Un verano para buscar y encontrar

Reflexión de Mons. Luis Ángel de las Heras publicada en la revista 'Dumio'

"Que este verano busques y encuentres lo que más necesitas. Te deseo que busques y encuentres al Dios de Jesucristo como ningún otro verano lo habías buscado ni encontrado"

Comienza el verano a trajinar sus días. Casi todos esperamos que llegue este tiempo para encontrar descanso, para buscar y conocer nuevos lugares, para visitar a quienes viven lejos, para trabar nuevas amistades. Es tiempo de búsqueda de vida, de anhelos y de alegría. La fiesta está en el horizonte y se abre todo un mundo de posibilidades. Eso sí, dependiendo de lo que la economía familiar alcance o de lo que las limitaciones de la realidad inmediata permitan. Hay quien en el tiempo de verano trabaja más que nunca. Pero buscar y encontrar, en cualquier circunstancia, es posible durante el verano.
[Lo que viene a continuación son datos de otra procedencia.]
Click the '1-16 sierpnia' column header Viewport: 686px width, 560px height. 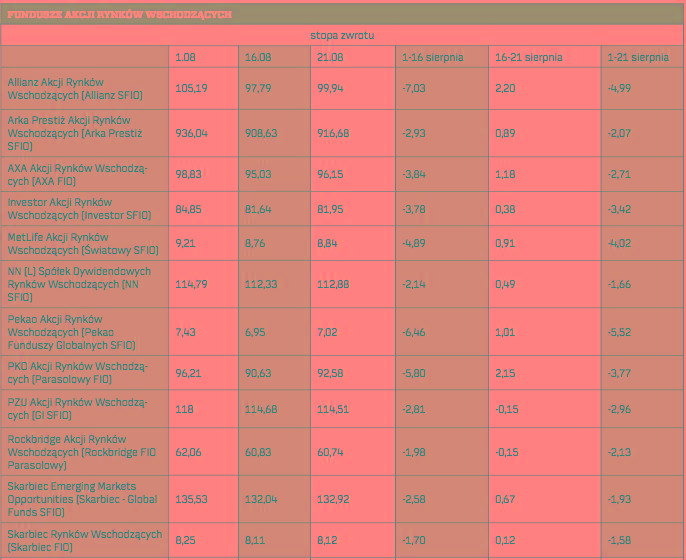432,57
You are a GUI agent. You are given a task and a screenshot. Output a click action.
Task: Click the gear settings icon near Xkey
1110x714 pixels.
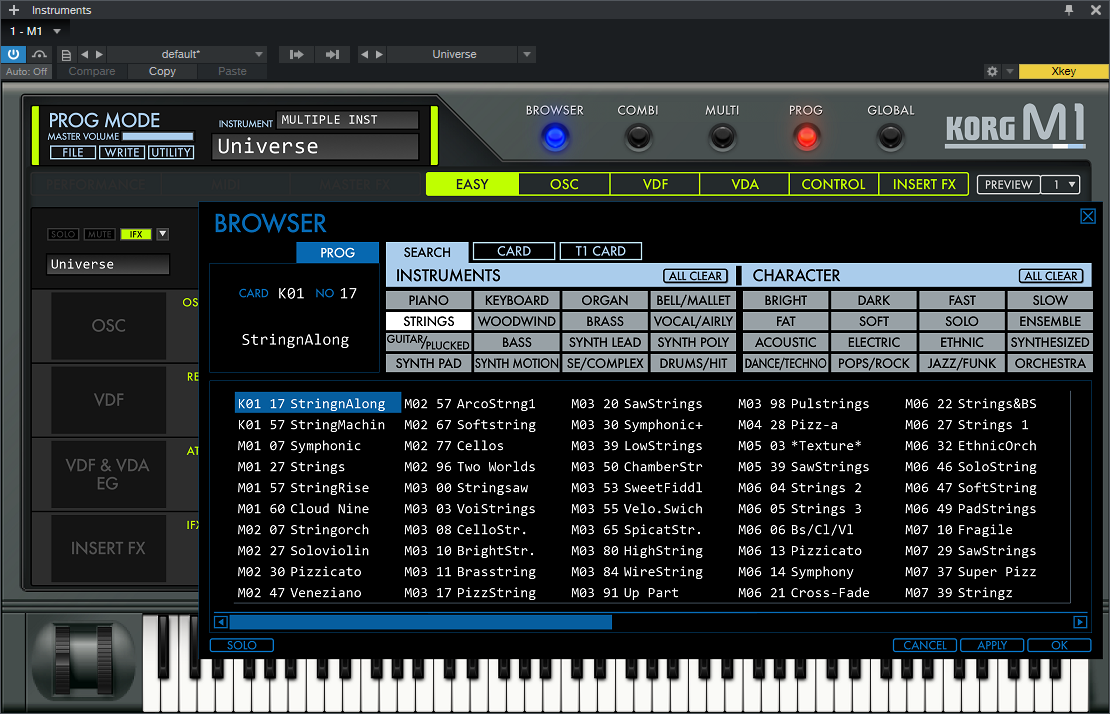click(991, 71)
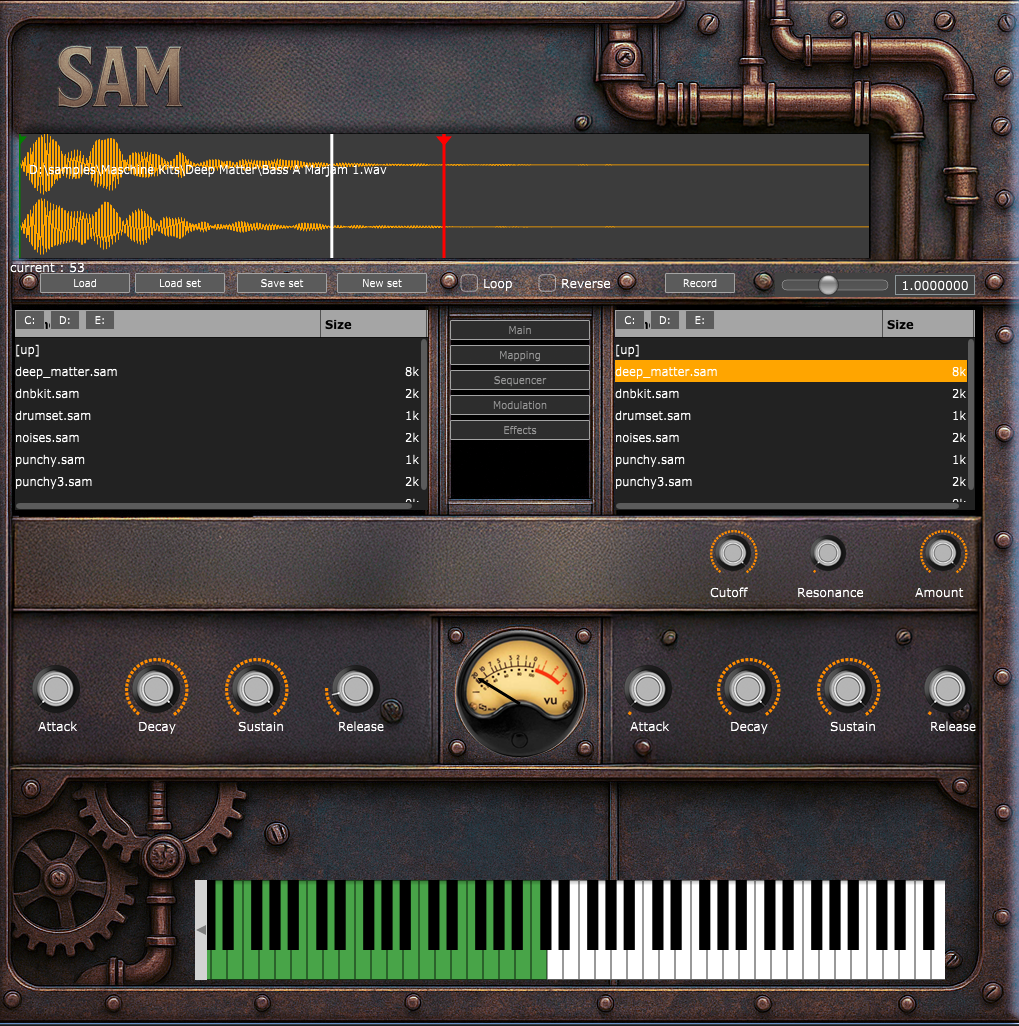Image resolution: width=1019 pixels, height=1026 pixels.
Task: Toggle Record mode
Action: [699, 283]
Este océano de búsquedas y encuentros nos permite navegar con la pretensión de adentrarnos en alta mar. En estos montes de niebla, lluvia y sol que salen sucesivos al paso, podemos caminar por sendas paradisíacas, montaña arriba, montaña abajo. Es bueno salir, muy bueno. Es bueno tomar distancia de la vida cotidiana para ver con más precisión lo que somos y tenemos. Para buscar lo mejor que nos trae cada día y descubrir por dónde perdemos fuerzas. Para sondear las razones de nuestro otoño o de nuestra tristeza invernal, de la explosión incontrolada de la primavera existencial. Para agradecer cuanto la vida nos depara.

En medio de esta búsqueda se abre una fundamental: encontrar las perlas de la sabiduría de Dios en la vida personal. Hay muchas razones por las que podemos desdibujar, nublar, enfriar, e incluso borrar, la presencia de Dios en nuestras vidas. Y, sin embargo, tenemos la experiencia de que, cuanto más cerca estamos de Dios, más dichosos nos sentimos. Por el contario, cuanto más nos alejamos de Él, más zozobra, más inquietud, más agobio y más ahogo experimentamos.

Es, pues, tiempo de buscar y encontrar la presencia de Dios en tu vida. En este año jubilar se ofrece su presencia misericordiosa. La que te sorprende alentadoramente cuando conoces mejor a Jesucristo. El Padre, el Hijo y el Espíritu caminan junto a ti con un acompañamiento silencioso, respetuoso, propositivo. Es tiempo de sosiego para reconocer cómo camina Él sosteniendo tu vida. Moderando tus éxitos para evitar despilfarros y ayudándote a levantarte de tus fracasos para poder continuar este camino apasionante de la existencia humana. Es tiempo para reconocer su cercanía en situaciones que te ocurrieron meses atrás y en personas con las que te encontraste. En la hermosura que salta a la vista. También, en el horror más lacerante, que reclama tu mano solidaria para paliar el sufrimiento humano en cualquiera de sus múltiples formas.

Dios sale a tu encuentro en verano. Cualquier pensamiento de sosiego puede hacerte conectar con Él. Cualquier buen libro te puede traer paz y acercarte a una realidad que mejore tu vida. Cualquier rato de soledad, pensando en ti y en tus seres queridos, te animará a caminar con más energía. Cualquier rato de oración —si tienes unos días de retiro, mejor todavía— te acercará a la compañía serena, sabia y esperanzadora del Espíritu de Dios. Cualquier acción a favor de otros te traerá la satisfacción propia de quien supera el egoísmo que destruye al hombre y al mundo.

Que este verano busques y encuentres lo que más necesitas. Te deseo que busques y encuentres al Dios de Jesucristo como ningún otro verano lo habías buscado ni encontrado. Afina esa búsqueda. Limpia la mirada, disfruta del encuentro con Él, de su paz, de su amor, de su misericordia, de su alegría para ti y para quienes se crucen en tu camino.